It is an ironic counterpoint to the nature of the business taking place, but a wander around the austere corridors and bland white washed-walled classrooms of Paris’s famous film school La Femis provides an inauspicious setting for what is a cutthroat hotbed and home to a brutal process of assessment.
Many of the students here have faced rejection from this prestigious school before. Undeterred, they apply again. And again. And, often, again. In their eyes, the perseverance is worth it. The name alone will open doors in their future career and the skills learned will provide the foundation blocks to set them apart. Mind you, some might see the conditioning process as more of a way of eliminating character as much as fostering a unique streak.
Claire Simon’s film operates much in the same way Errol Morris’s early documentary work functioned. That is to say, without any interference on behalf of the filmmaker. There is no timeline or guide, no face or voice. We are deposited as the fly on the wall to a number of unrelated pitches and discussions. At times, the lack of central narrative to the documentary forces attention to wander, but this is a fascinating window into an exclusive, coveted world.

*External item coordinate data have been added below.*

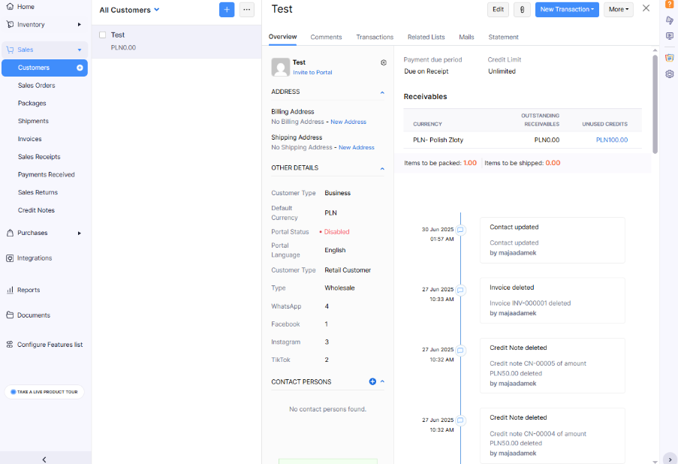Image resolution: width=678 pixels, height=464 pixels.
Task: Attach a file using the paperclip icon
Action: (x=521, y=9)
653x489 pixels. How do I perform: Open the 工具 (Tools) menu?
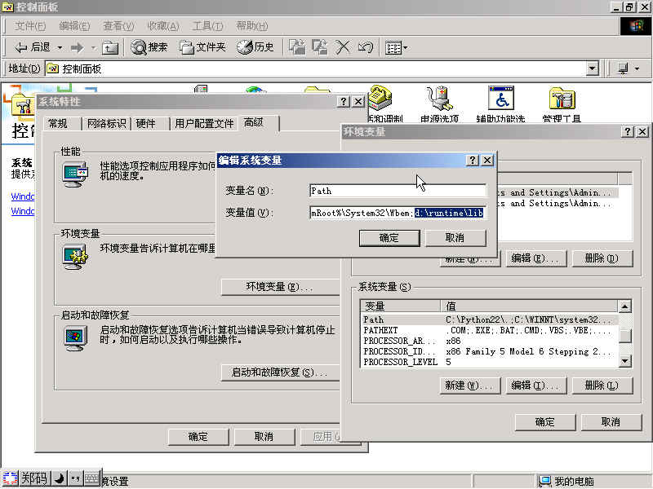207,26

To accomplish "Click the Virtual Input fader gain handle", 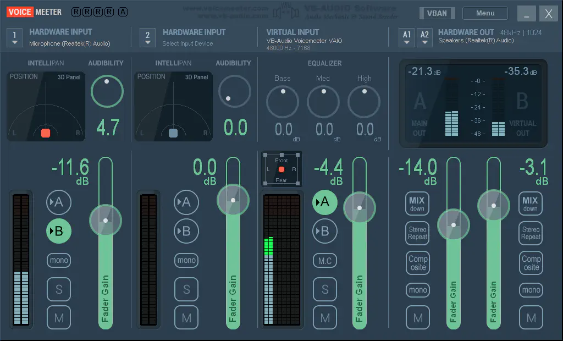I will (x=360, y=208).
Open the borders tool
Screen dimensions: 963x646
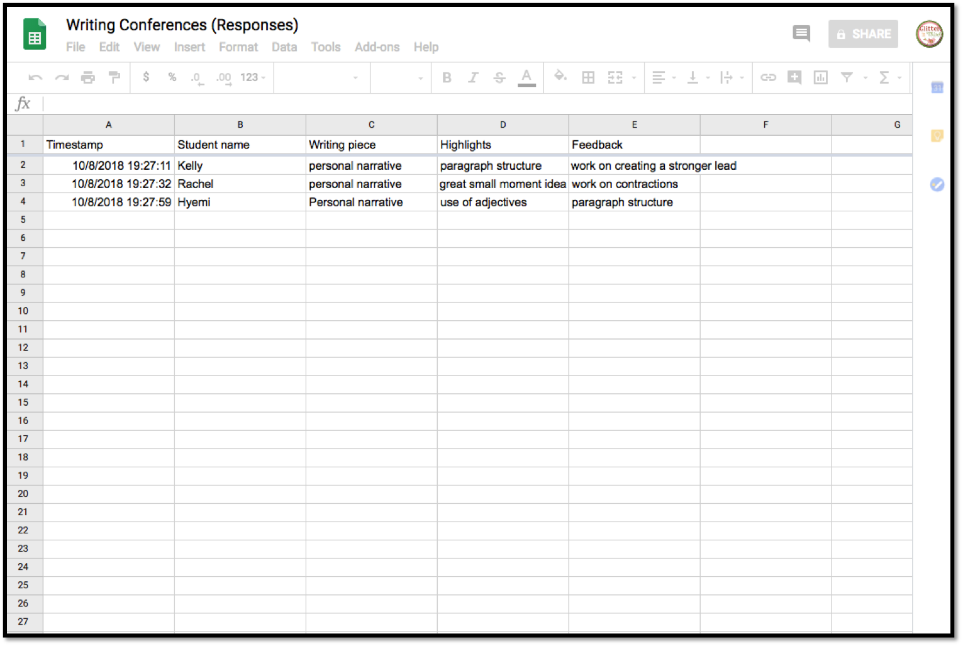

Is La Femis the hunting grounds from which the next Rohmer, Goddard, Kerchiche will emerge? In any event, is talent enough to get within its doors? Or is it all about ‘fitting in’? Or is it about fulfilling the diversity criteria? Does background play against, as much as for, the applicant? Do old prejudices predominate the establishment? There are arguments in all camps. This intriguing documentary provides a balanced picture in carousing frustration, as well as reasons to be cheerfully optimistic about the future of French cinema and that cherished concept of the auteur.